Настя вернулась уже после заката, зареванная, сердитая и – с пустой торбой. Посмотрев на Илью, устало проговорила:
– Ну, что я с нее возьму? В доме – дети да тараканы, и все голодные…
– Что ж ты на нее весь день убила, дура?..
– Жалко…
Илья только рукой махнул. В тот вечер ужинали добытой Варькой картошкой и салом, а утром Илью разбудил басистый женский крик:
– Эй, цыгане! Цыгане-е-е! Которая здесь у вас самая раскрасавка? А, вот она ты! Во! Глянь! А то сбежала вечор как от холеры, даже морквы в огороде не надергала!
Илья высунул голову из шатра и увидел молодую бабу с некрасивым худым лицом, на которую Настя испуганно махала руками:
– Да на что мне, глупая, твое полотно?! Уноси обратно!
– А мне оно на что?
– Продашь! Детей накормишь! Богатая, что ли, сильно?
– Сама продай! И своих накорми! В городе вон продай да хлеба себе купи! Нешто так правильно, что ты на меня вечор столько сил-то положила? Да не бойся, мы с голоду не помрем, я к осени, как ты велела, к брату в город переберусь, не оставит небось, я у няго одна сестра…

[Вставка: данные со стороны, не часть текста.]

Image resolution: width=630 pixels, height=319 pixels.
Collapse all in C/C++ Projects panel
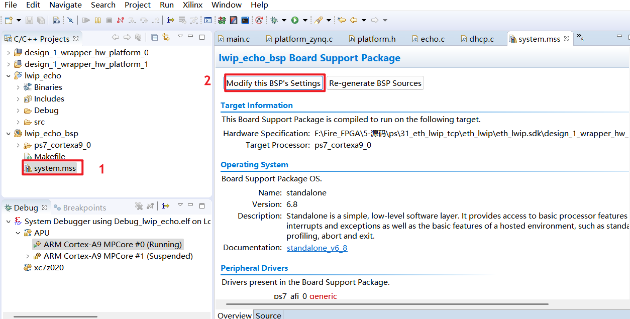click(155, 38)
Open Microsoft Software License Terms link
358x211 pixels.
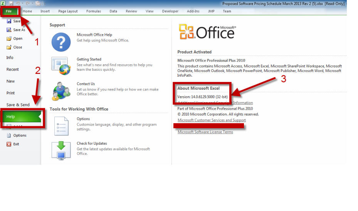(x=205, y=132)
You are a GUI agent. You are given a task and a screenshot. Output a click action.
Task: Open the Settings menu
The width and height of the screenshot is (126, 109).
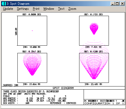click(x=23, y=9)

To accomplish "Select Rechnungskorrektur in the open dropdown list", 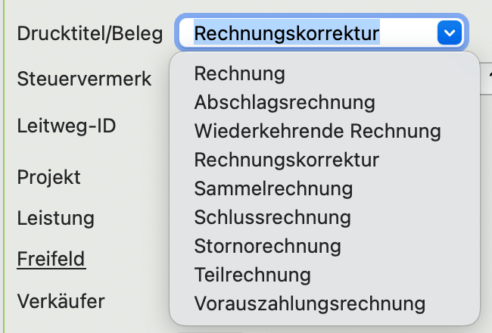I will point(286,160).
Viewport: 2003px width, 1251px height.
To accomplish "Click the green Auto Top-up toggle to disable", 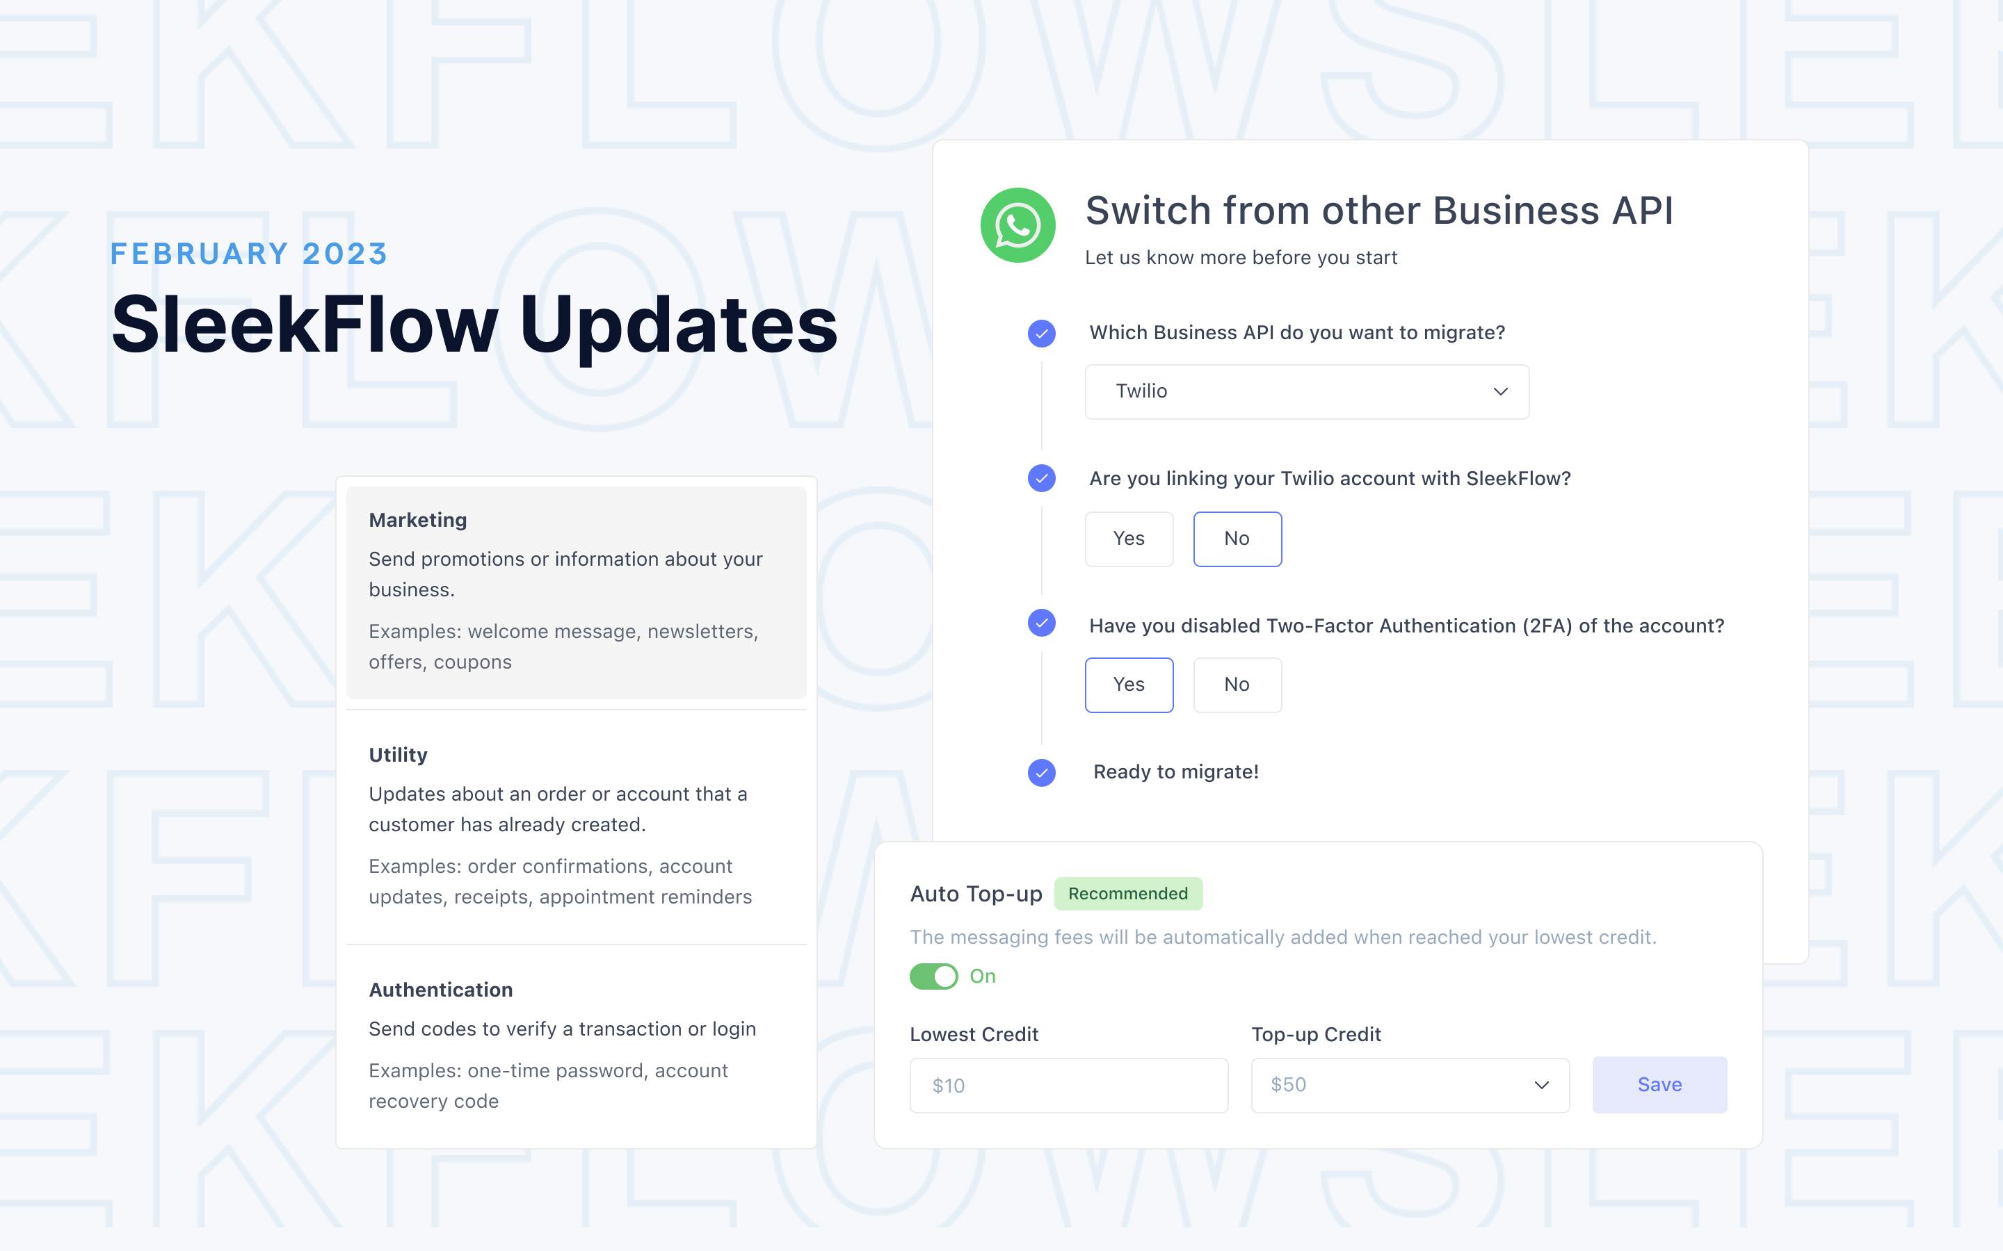I will (x=934, y=977).
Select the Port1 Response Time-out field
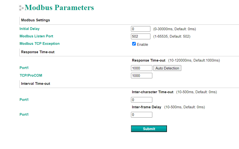 click(142, 68)
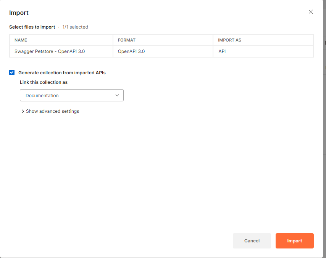
Task: Click the FORMAT column header
Action: coord(127,40)
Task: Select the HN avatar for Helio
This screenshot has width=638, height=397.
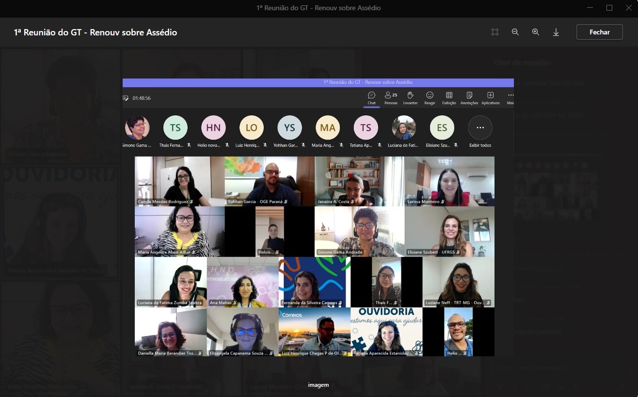Action: click(213, 128)
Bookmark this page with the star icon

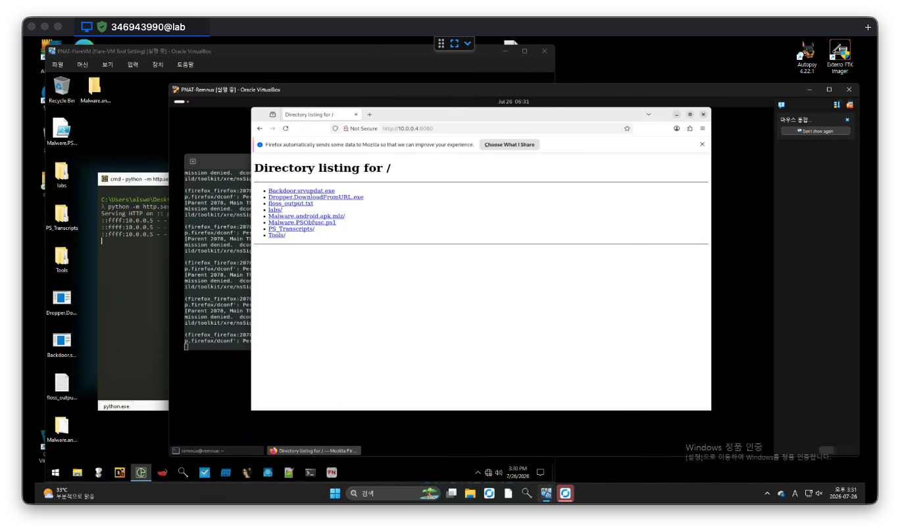tap(627, 128)
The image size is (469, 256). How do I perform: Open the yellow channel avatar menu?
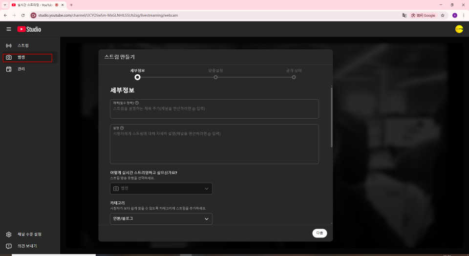coord(459,29)
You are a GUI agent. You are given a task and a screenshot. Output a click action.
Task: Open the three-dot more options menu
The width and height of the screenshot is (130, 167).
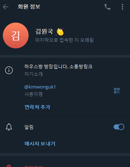123,7
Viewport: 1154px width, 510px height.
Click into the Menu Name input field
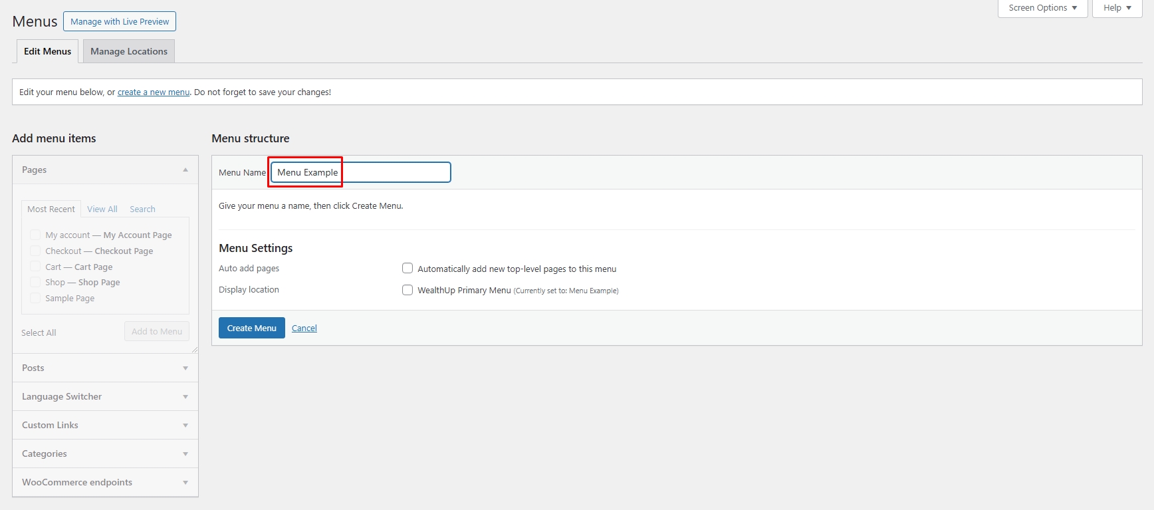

Говоря, баба раскатывала прямо по росной траве рулон беленого плотного полотна. Из соседних шатров уже повылезли цыгане, и растерянной Насте оставалось только принять подарок. Баба ушла в деревню размашистым мужским шагом, бодро и фальшиво напевая: «Вы не вейте, ветры буйные». Настя озадаченно мяла в руках полотно. Варька, спрятав лицо в ладони, хихикала. Цыганки переглядывались, не зная, то ли посмеяться над Настей, то ли похвалить ее. А старая Стеха одобрительно крякнула:
– А умница Настька-то форитка!{Городская.} Умеет добыть!
Так Настя и гадала: долго, часами слушая заунывные рассказы деревенских баб об их горестях, сочувственно кивая, расспрашивая, задавая вопросы, утешая, советуя. И даже не касалась ни карт, ни зеркальца для гадания, а бабы хлюпали носами, благодарили и совали в лоскутную торбу все, что находилось в доме: от яиц и картошки до отрезов ситца.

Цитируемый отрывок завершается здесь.